The court of appeal has ruled that a couple who were separated from their two young children on a migrant dinghy near northern France after the mother fell overboard cannot travel to the UK to be reunited with them.
The Kurdish family, including two children aged nine and six, boarded a dinghy near Calais on 19 July, hoping to cross the Channel to the UK to claim asylum after saying they had faced persecution in Turkey.
A fight broke out on the overcrowded boat and the mother fell overboard. The father followed his wife into the water to try to rescue her. But before the couple could get back into the boat, the smugglers pushed it out to sea with the two children onboard.
On arrival in the UK, the children were taken into the care of Kent county council and placed with foster carers. Inquires were made and several days later the parents made contact with their children by video call.
The parents launched a legal challenge in the hope of securing the right to come to the UK legally to reunite with their children. A judge in the immigration tribunal ruled that the parents should be allowed to do this and that the separation from their parents was causing the children “distress and psychological damage”.
However, the Home Office appealed to the court of appeal, arguing that this could set a precedent and lead to smugglers putting more lone small children in dinghies, with parents hoping to follow by a legal route to reunite with them.
The court of appeal backed the Home Office and ruled that the family could not reunite in the UK. Instead, the Home Office wants to send the children back to France to reunite with their parents there.
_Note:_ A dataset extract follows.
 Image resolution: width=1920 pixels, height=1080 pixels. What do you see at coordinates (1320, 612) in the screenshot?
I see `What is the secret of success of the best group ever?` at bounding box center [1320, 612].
After high-level discussions between the home secretary, Yvette Cooper, and her French counterpart Bruno Retailleau, France has agreed to accept the children. It is not known when the return might happen. The parents and children have been separated for more than five months.
The judges criticised the Home Office for delaying for two months before starting work on the case, something they described as “very regrettable”.
They added: “It is very sad that the separation of the children and their parents will continue for what it now seems inevitable will be at least several more weeks … but the secretary of state has legitimate reasons for withholding the grant of entry clearance.”
In the opinion of a psychology expert who assessed the children “the longer the separation between the parents and children, the more the psychological harm”.
The judges said the case was an example of the “human as well as legal problems” that arise from the smuggling of migrants across the Channel.
The parents were interviewed in the Guardian in September. The mother said then: “There is nothing worse than being separated from your children. All we want is to be together again.”
In the only other known case where a parent became separated from her young children on a dinghy the mother travelled by dinghy to the UK several weeks afterwards so she could reunite with them.
Lou Calvey, the director of the charity Asylum Matters, said: “It’s unfathomable how anyone’s reaction to such a traumatic experience for these children is anything other than heartbreak for all they’ve already been through. A small boat, in ferocious sea, watching their parents struggle against drowning. That our government, knowing this, have chosen to keep these children separated from their parents displays a staggering cold-heartedness.
“There’s simply no evidence to suggest that allowing the parents to reunite with their children in the UK would in any way ‘incentivise’ smugglers.”
A Home Office spokesperson said: “We are reviewing this judgment and it would be inappropriate to comment on ongoing legal proceedings.”